* _Instructions to follow_
For the data below, give again exactly the lines from the one containing "Task: Click the bottom-left" through the one containing "Toggle the 成交量(手)", both ends included, and no others.

Stored items:
· · · · · · ·
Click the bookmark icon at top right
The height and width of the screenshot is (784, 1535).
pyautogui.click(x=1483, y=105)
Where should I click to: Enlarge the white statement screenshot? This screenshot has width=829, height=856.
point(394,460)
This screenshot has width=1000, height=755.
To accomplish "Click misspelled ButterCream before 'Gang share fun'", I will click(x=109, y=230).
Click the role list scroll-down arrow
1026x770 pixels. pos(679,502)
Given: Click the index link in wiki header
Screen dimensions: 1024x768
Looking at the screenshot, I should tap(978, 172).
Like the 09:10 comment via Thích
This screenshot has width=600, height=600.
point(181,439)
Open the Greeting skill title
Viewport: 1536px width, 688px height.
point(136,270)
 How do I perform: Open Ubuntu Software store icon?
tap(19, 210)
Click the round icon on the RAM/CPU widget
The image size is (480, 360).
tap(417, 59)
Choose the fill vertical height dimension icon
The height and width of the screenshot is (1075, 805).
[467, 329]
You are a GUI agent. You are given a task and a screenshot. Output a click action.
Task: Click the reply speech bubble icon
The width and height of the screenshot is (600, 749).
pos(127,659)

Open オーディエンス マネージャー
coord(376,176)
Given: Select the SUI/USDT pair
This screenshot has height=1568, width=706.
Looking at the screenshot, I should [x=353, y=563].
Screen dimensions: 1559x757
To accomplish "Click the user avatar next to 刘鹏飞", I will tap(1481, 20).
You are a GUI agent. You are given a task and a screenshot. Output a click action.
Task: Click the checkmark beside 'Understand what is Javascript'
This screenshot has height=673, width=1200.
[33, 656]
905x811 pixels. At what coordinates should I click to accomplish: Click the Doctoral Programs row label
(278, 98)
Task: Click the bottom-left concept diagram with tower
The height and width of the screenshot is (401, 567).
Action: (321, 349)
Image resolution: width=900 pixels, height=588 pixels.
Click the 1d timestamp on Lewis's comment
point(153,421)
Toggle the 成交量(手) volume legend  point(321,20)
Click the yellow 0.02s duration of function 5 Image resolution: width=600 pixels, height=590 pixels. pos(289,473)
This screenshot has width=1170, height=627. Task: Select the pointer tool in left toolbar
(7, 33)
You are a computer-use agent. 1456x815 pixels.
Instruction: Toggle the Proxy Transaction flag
· · · · · · ·
* _Problem solution_
Task: Click the bottom-left concept diagram with tower
The height and width of the screenshot is (401, 567).
Action: (321, 349)
Image resolution: width=900 pixels, height=588 pixels.
Click the 1d timestamp on Lewis's comment
point(153,421)
Toggle the 成交量(手) volume legend  point(321,20)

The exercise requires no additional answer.